- Venue: Mario Recordón Athletics Training Center
- Dates: November 25
- Competitors: 7 from 5 nations
- Winning time: 3:09.69

Medalists
- 1st place, gold medalist(s):  / Miguel Jimenez-Vergara / United States
- 2nd place, silver medalist(s):  / Cristian Ribera / Brazil
- 3rd place, bronze medalist(s):  / Fernando Sanchez / Mexico

= Athletics at the 2023 Parapan American Games – Men's 1500 metres T54 =

The men's T54 1500 metres competition of the athletics events at the 2023 Parapan American Games was held on November 25 at the Mario Recordón Athletics Training Center within the Julio Martínez National Stadium of Santiago, Chile.

==Records==
Prior to this competition, the existing world and Pan American Games records were as follows:

| World record | Marcel Hug (SUI) | 2:43.37 | Dubai, United Arab Emirates | February 27, 2023 |
| Parapan American Games record | Saúl Mendoza (MEX) | 3:01.97 | Mar del Plata, Argentina | December 8, 2013 |
| Americas record | Brent Lakatos (CAN) | 2:44.87 | Nottwil, Switzerland | May 27, 2023 |

==Schedule==

| Date | Time | Round |
|---|---|---|
| November 25, 2023 | 16:31 | Final |

==Results==
All times shown are in seconds.

▸ BRIEF A: Can you convert the records, from the line with "environmental (316, 762)" through the final line of the records, into a JSON list of strings, one string per line, leaving out any blank lines?

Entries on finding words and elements
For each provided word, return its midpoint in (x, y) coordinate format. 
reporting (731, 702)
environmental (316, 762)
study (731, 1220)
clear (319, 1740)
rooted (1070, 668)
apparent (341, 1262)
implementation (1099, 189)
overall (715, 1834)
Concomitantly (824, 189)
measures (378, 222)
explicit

▸ BRIEF B: Can you rewrite the paragraph in the race article that begins "The men's T54 1500 metres competition" as one shorter sentence that keeps its main facts?

▸ EXERCISE RESPONSE A:
[
  "environmental (316, 762)",
  "study (731, 1220)",
  "clear (319, 1740)",
  "rooted (1070, 668)",
  "apparent (341, 1262)",
  "implementation (1099, 189)",
  "overall (715, 1834)",
  "Concomitantly (824, 189)",
  "measures (378, 222)",
  "explicit"
]

▸ EXERCISE RESPONSE B: The men's T54 1500 meters at the 2023 Parapan American Games took place on November 25 at the Mario Recordón Athletics Training Center, inside the Julio Martínez National Stadium in Santiago, Chile.